Work instructions:
Give back exactly the lines from the one containing "Image resolution: width=1568" through the end of the records, including both, and no others.

Task material:
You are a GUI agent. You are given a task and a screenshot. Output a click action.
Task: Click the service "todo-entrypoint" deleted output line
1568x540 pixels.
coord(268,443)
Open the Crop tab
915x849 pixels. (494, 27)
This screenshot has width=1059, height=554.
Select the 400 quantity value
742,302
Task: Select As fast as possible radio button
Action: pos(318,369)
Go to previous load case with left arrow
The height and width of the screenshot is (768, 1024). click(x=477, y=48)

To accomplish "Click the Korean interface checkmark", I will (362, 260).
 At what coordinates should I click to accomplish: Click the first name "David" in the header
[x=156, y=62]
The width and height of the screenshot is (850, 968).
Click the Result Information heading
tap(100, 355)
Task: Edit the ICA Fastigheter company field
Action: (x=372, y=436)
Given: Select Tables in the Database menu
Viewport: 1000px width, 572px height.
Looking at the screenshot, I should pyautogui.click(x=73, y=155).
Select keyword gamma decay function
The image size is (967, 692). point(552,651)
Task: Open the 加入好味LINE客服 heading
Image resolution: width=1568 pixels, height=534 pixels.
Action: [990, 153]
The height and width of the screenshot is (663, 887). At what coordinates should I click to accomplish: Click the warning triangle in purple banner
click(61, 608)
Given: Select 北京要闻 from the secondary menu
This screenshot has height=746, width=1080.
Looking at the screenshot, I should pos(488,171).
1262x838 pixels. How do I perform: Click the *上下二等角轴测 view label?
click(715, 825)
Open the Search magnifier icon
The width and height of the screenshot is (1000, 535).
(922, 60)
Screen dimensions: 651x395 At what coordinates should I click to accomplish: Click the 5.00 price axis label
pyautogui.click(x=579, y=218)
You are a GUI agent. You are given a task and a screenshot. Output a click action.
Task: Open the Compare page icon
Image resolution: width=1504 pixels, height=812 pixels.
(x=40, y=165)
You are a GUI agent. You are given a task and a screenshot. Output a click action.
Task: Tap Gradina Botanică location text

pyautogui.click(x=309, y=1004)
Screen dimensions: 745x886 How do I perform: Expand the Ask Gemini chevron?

Solution below:
Image resolution: width=1568 pixels, height=534 pixels.
Action: [990, 153]
The height and width of the screenshot is (663, 887). At what coordinates should I click to accomplish: Click the warning triangle in purple banner
click(61, 608)
Given: Select 北京要闻 from the secondary menu
This screenshot has height=746, width=1080.
Looking at the screenshot, I should pos(488,171).
1262x838 pixels. How do I perform: Click the *上下二等角轴测 view label?
click(715, 825)
Open the Search magnifier icon
The width and height of the screenshot is (1000, 535).
(922, 60)
Screen dimensions: 651x395 At what coordinates should I click to accomplish: Click the 5.00 price axis label
pyautogui.click(x=579, y=218)
You are a GUI agent. You are given a task and a screenshot. Output a click action.
Task: Open the Compare page icon
Image resolution: width=1504 pixels, height=812 pixels.
(x=40, y=165)
You are a GUI agent. You are given a task and a screenshot. Output a click action.
Task: Tap Gradina Botanică location text

pyautogui.click(x=309, y=1004)
Screen dimensions: 745x886 How do I perform: Expand the Ask Gemini chevron?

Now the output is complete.